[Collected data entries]
---*---
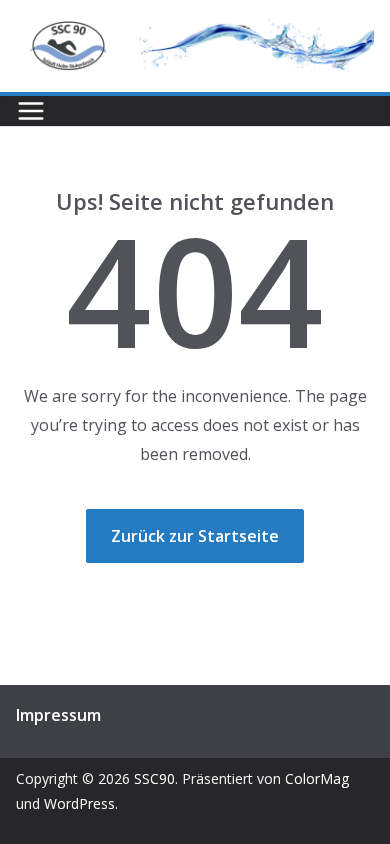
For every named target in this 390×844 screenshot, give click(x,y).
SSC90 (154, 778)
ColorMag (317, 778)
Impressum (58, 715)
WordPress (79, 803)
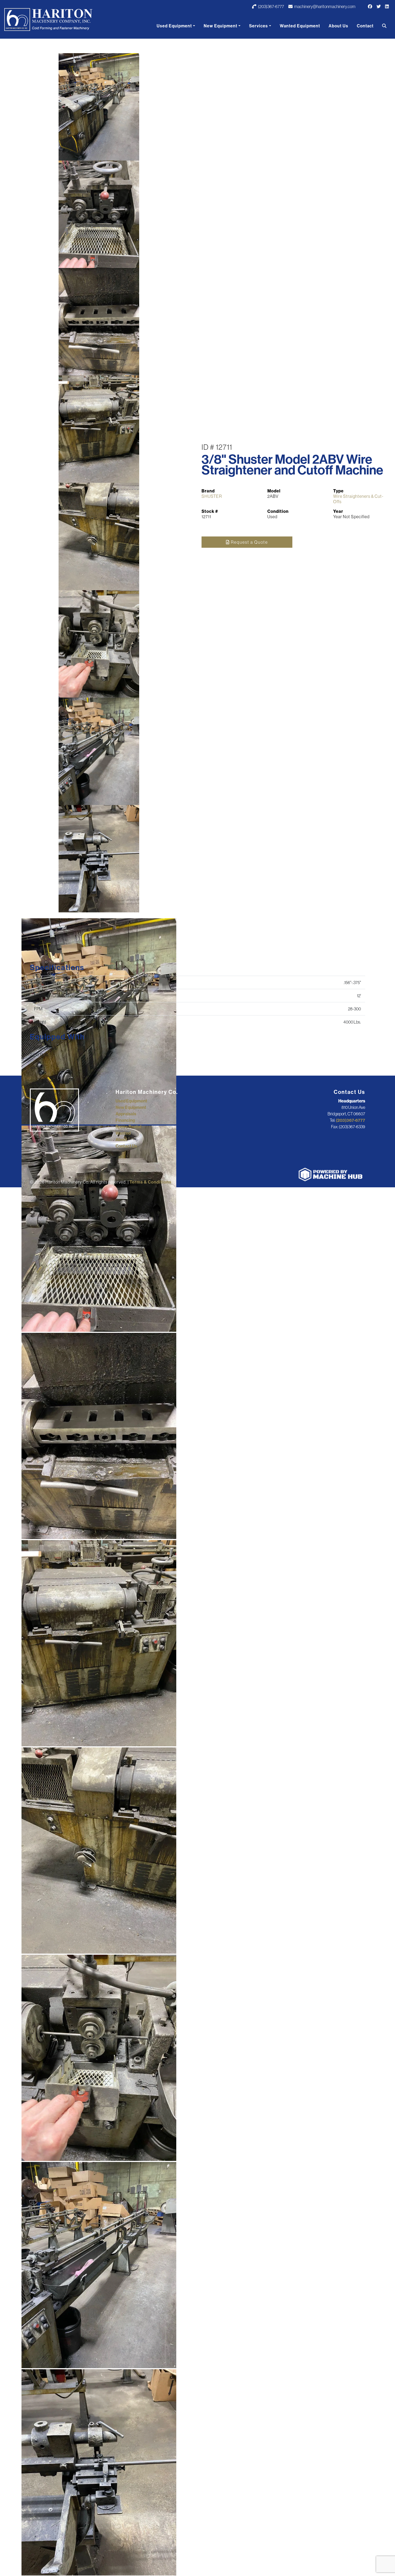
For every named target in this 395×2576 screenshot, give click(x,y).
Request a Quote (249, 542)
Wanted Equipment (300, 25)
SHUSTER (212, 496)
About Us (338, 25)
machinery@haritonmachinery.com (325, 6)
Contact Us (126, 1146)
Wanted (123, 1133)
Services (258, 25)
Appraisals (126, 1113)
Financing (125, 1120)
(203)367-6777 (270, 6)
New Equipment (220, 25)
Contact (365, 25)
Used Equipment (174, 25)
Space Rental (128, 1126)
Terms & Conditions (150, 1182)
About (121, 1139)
---*---
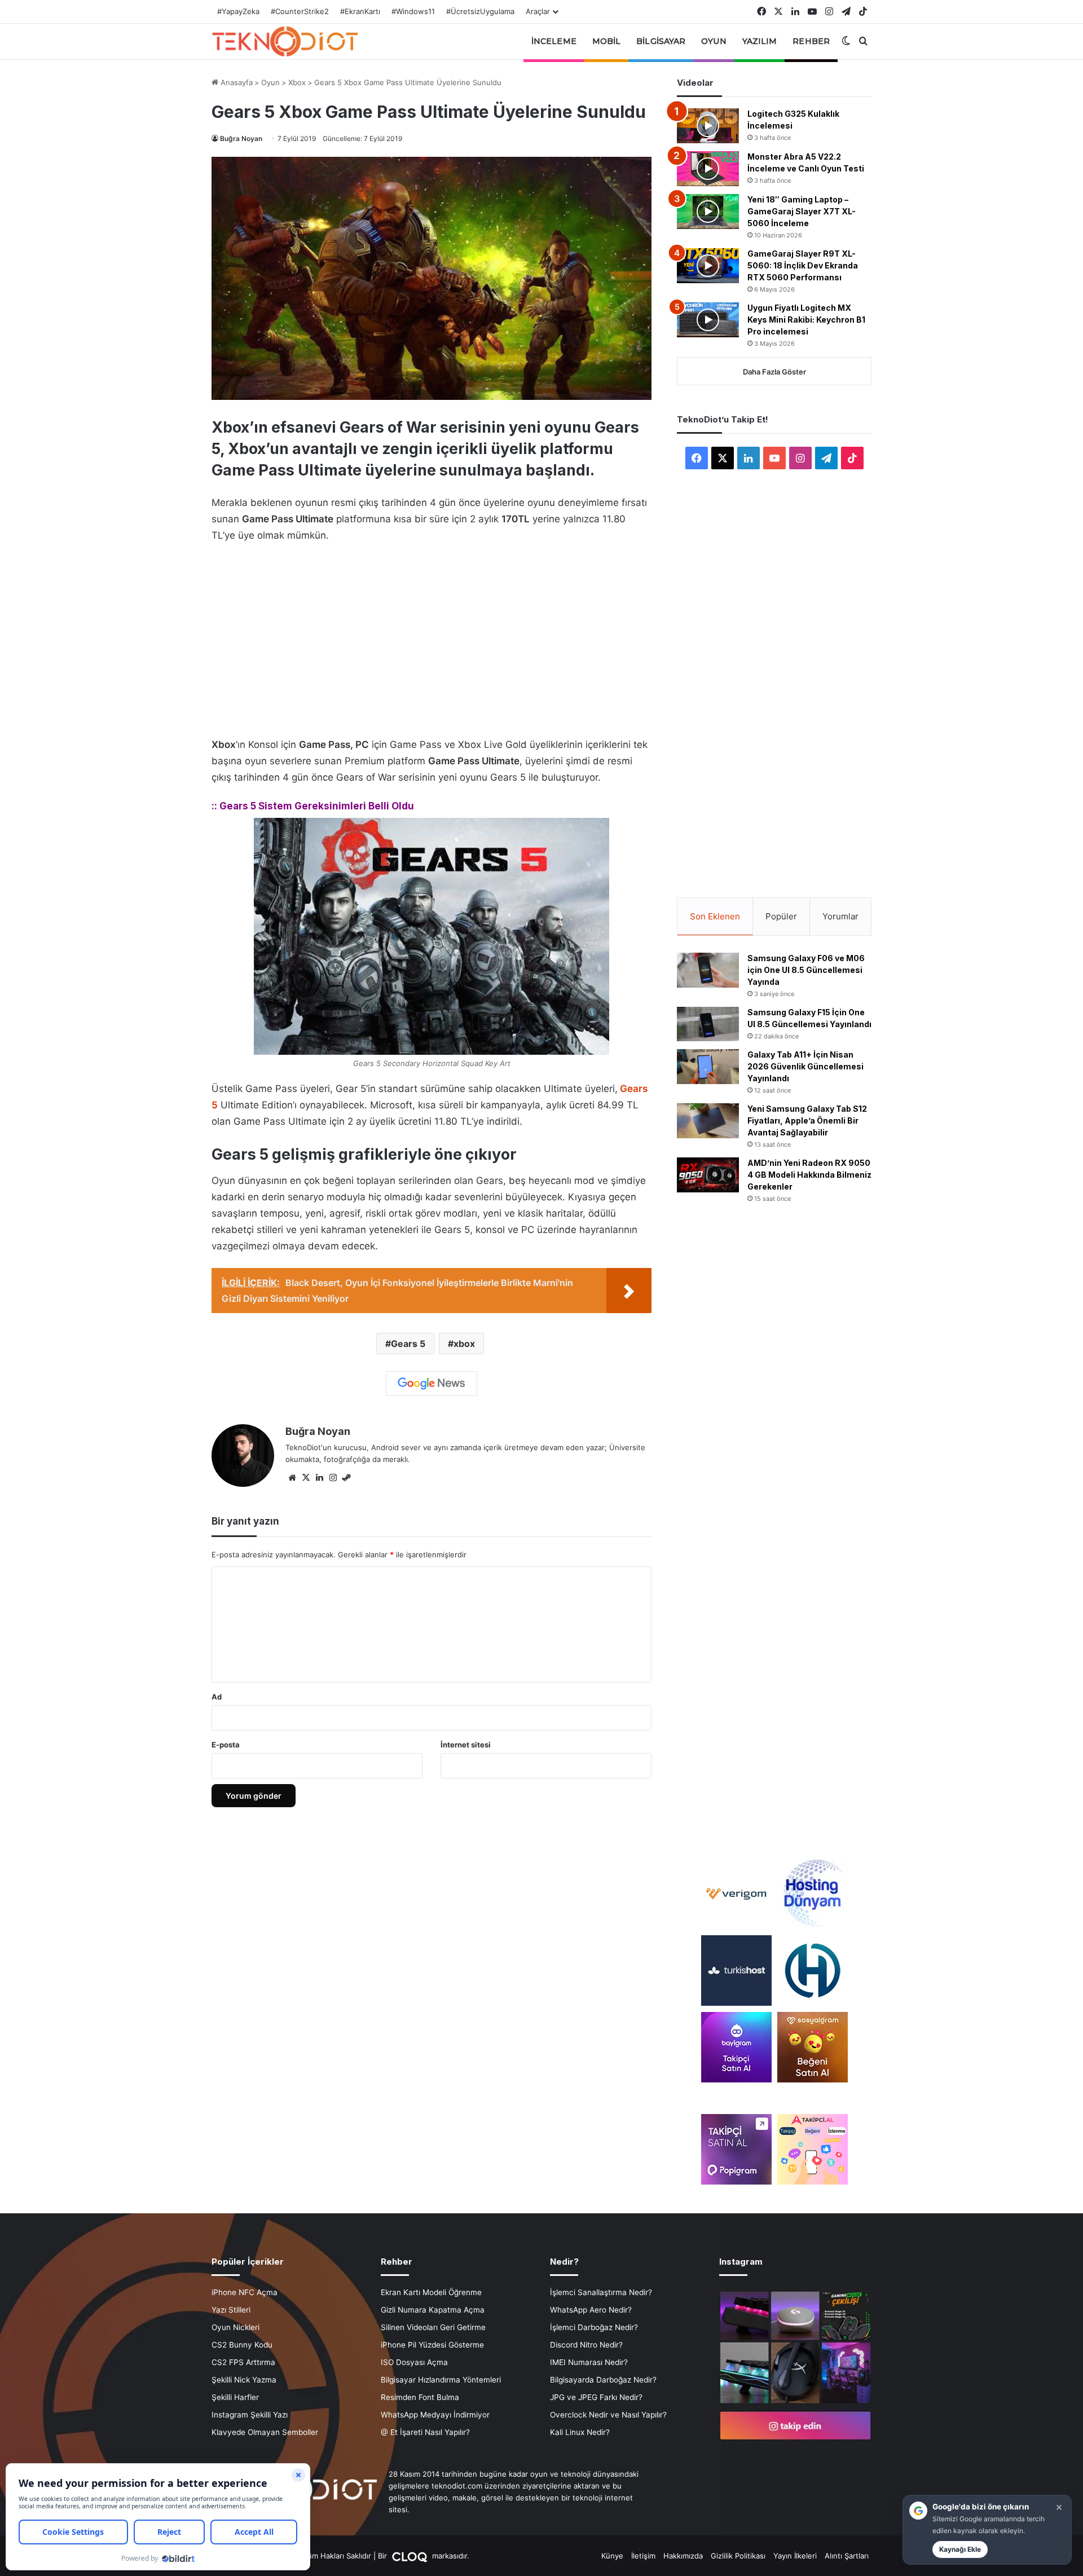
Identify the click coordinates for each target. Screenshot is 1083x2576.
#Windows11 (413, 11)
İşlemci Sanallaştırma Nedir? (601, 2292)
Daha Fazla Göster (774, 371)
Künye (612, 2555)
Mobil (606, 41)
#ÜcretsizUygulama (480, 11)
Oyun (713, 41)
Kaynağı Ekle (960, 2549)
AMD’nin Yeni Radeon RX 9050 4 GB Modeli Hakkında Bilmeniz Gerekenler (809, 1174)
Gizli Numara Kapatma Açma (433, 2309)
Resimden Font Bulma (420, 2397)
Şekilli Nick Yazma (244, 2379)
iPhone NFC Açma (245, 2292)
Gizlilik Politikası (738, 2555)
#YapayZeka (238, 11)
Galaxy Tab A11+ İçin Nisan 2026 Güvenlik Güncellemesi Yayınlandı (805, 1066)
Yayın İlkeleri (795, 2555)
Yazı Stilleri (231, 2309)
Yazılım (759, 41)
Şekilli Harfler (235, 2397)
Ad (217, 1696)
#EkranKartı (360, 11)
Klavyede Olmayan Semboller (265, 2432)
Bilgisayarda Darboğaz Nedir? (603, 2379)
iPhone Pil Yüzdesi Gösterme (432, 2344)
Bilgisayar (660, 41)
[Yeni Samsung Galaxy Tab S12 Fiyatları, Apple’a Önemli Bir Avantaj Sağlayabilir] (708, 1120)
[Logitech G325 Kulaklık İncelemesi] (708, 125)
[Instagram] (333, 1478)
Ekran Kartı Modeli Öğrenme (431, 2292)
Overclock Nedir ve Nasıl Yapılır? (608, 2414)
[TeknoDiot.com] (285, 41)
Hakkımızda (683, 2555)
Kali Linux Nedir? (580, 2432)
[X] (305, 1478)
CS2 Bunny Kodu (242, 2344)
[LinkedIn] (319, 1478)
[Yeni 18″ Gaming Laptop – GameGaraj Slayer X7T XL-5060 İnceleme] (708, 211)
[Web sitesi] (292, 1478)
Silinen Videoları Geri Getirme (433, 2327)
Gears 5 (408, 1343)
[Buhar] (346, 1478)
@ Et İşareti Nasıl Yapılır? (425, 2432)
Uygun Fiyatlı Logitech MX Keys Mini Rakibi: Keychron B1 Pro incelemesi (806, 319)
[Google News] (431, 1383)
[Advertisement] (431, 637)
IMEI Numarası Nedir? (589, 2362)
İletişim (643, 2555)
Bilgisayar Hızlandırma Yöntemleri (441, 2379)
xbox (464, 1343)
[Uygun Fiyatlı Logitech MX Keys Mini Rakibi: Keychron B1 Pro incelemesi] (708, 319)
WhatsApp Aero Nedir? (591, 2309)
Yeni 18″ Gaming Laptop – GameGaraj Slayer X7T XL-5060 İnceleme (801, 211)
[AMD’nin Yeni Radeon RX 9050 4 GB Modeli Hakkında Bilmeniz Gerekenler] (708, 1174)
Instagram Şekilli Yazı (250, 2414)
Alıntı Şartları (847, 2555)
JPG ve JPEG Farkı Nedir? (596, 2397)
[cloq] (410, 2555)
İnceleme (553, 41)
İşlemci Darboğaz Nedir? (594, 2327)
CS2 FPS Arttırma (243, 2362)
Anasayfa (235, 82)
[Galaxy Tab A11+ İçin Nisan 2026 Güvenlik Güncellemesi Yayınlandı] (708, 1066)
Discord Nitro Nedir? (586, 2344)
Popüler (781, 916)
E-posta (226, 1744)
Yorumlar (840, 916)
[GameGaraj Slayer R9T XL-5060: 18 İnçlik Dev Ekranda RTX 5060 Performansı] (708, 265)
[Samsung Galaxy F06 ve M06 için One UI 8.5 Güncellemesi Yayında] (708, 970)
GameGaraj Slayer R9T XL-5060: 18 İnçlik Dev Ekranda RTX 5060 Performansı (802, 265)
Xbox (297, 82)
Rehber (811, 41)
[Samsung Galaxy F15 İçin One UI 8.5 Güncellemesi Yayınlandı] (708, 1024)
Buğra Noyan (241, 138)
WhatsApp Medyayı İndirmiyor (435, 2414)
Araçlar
---*---
Output exactly the lines above, beginning at the one with "For every named target in this 390×844" and stopping after the one with "Services (258, 25)". Pictures are to be omitted.

** Written solution **
For every named target in this 390×844 screenshot, give click(x,y).
SSC90 (154, 778)
ColorMag (317, 778)
Impressum (58, 715)
WordPress (79, 803)
For every named target in this 395×2576 screenshot, give click(x,y).
Request a Quote (249, 542)
Wanted Equipment (300, 25)
SHUSTER (212, 496)
About Us (338, 25)
machinery@haritonmachinery.com (325, 6)
Contact Us (126, 1146)
Wanted (123, 1133)
Services (258, 25)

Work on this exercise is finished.